> THE DATA

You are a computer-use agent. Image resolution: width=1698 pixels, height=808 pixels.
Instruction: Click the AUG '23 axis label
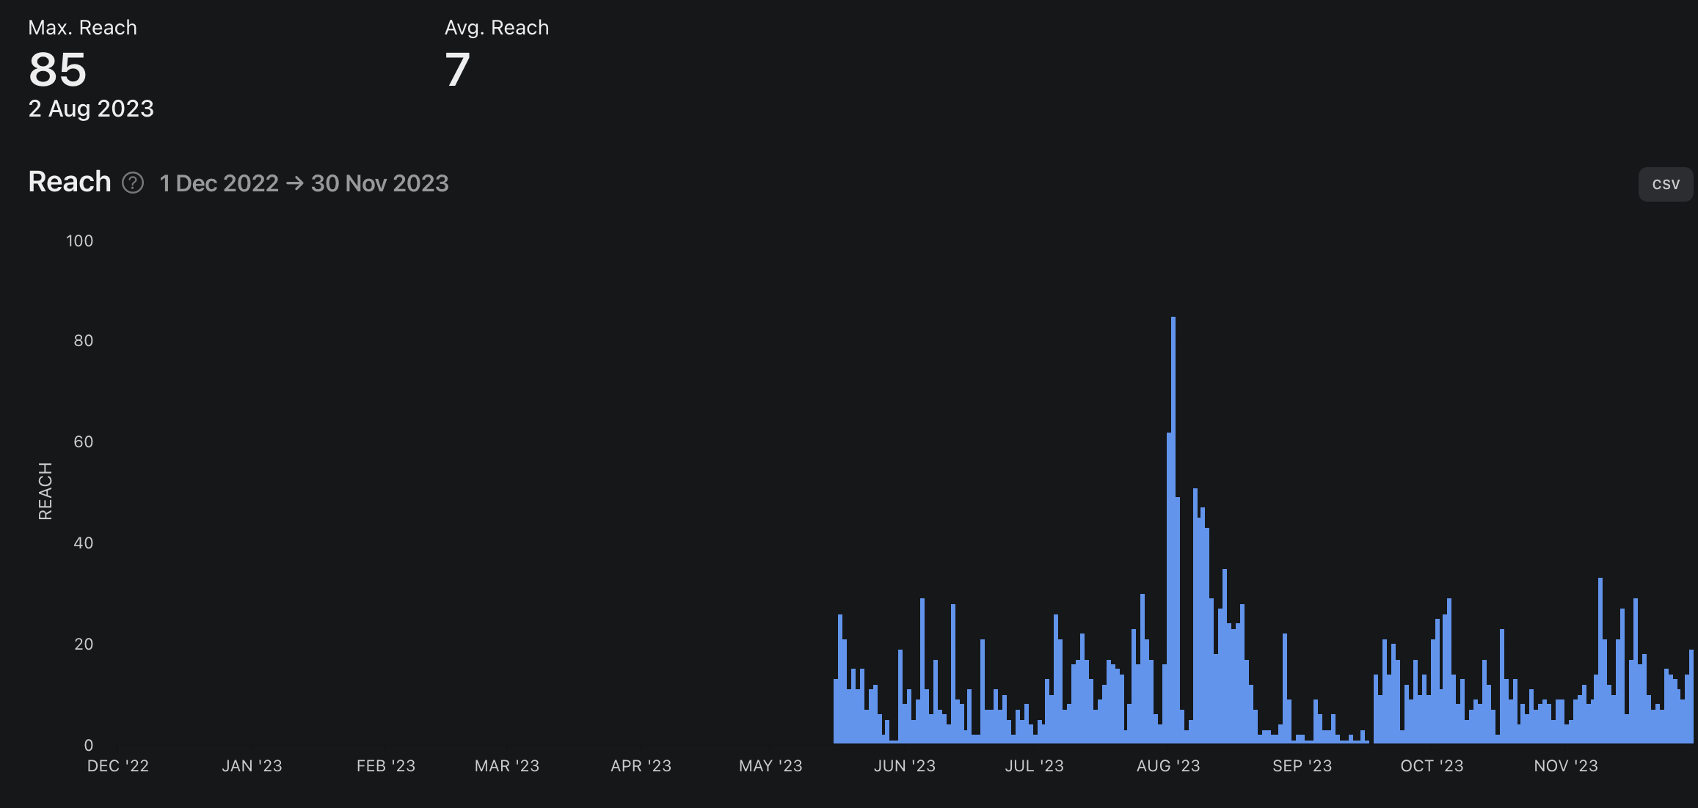[1167, 766]
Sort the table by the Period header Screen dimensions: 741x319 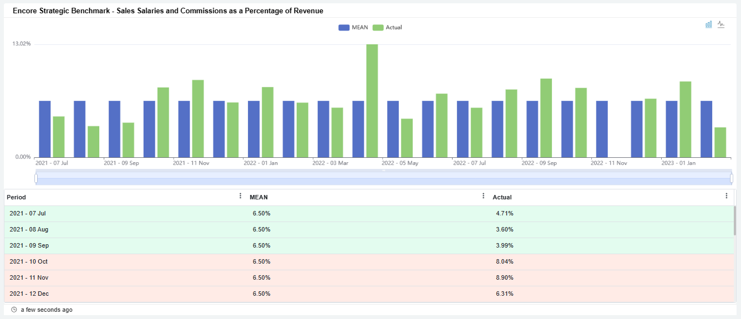17,197
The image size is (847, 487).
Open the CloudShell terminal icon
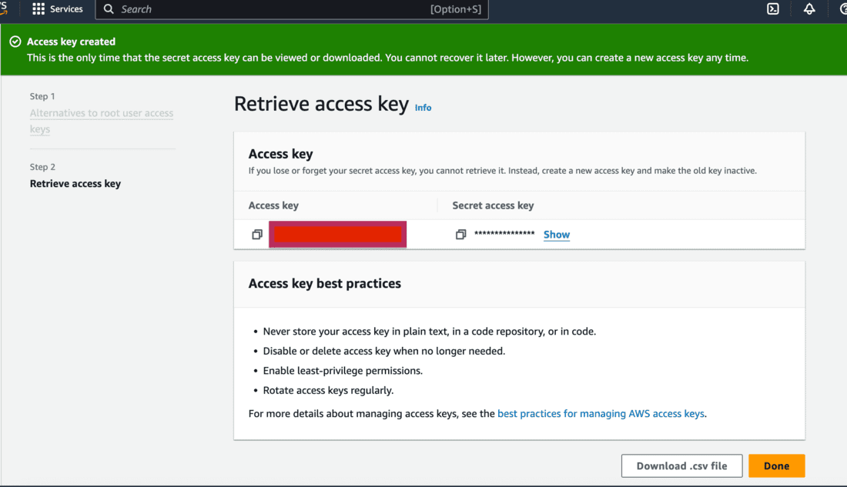[x=773, y=9]
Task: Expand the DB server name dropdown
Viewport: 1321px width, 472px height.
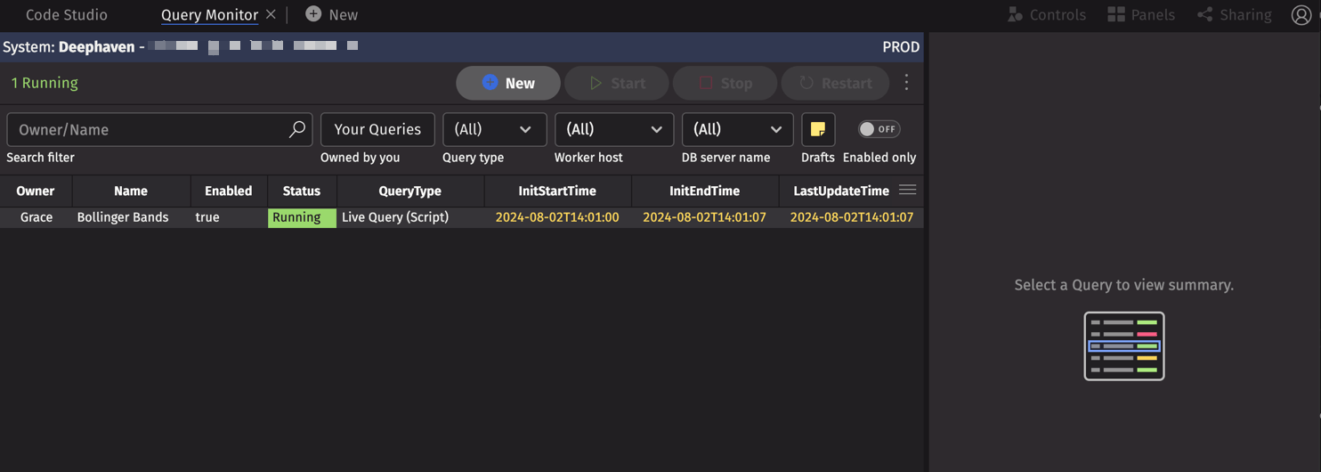Action: [736, 129]
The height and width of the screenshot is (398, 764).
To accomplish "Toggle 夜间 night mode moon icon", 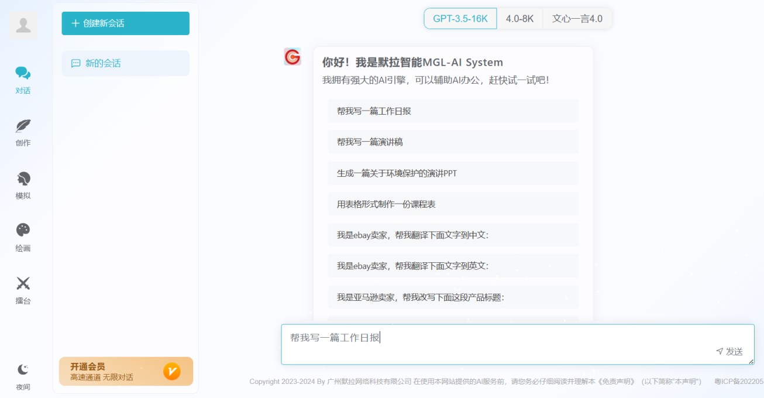I will click(x=23, y=369).
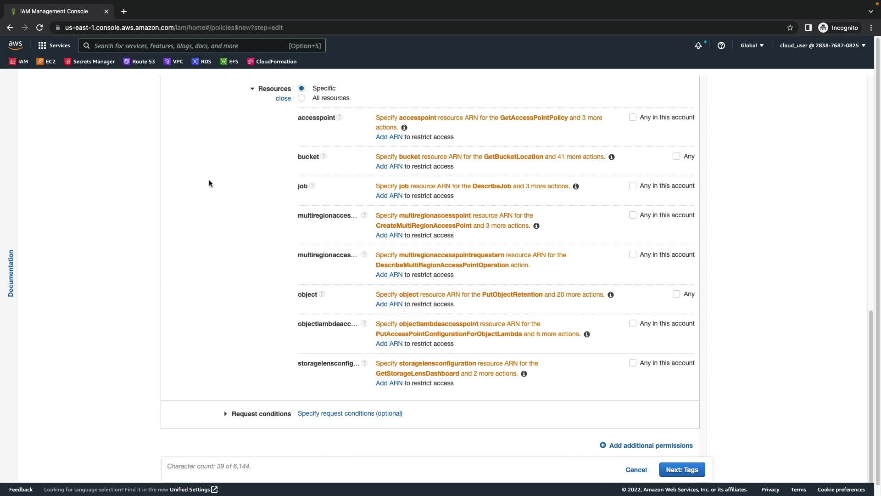881x496 pixels.
Task: Open the Services grid menu icon
Action: 42,45
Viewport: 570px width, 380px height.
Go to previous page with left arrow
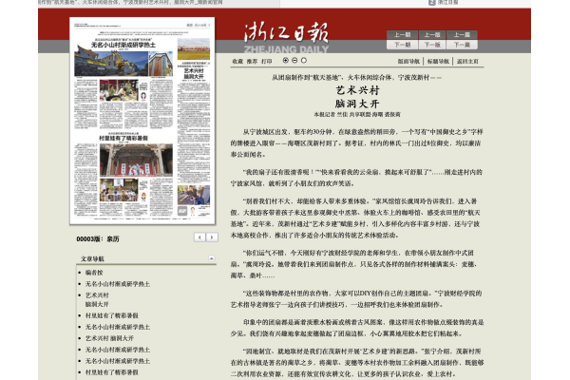200,237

> DIRECTIONS
Reproduce the lines of the records from the one containing "Viewport: 570px width, 380px height." through the end of the records, inclusive, and leave the pictures out of your copy.

> CORRECT OUTPUT
Viewport: 570px width, 380px height.
Go to previous page with left arrow
200,237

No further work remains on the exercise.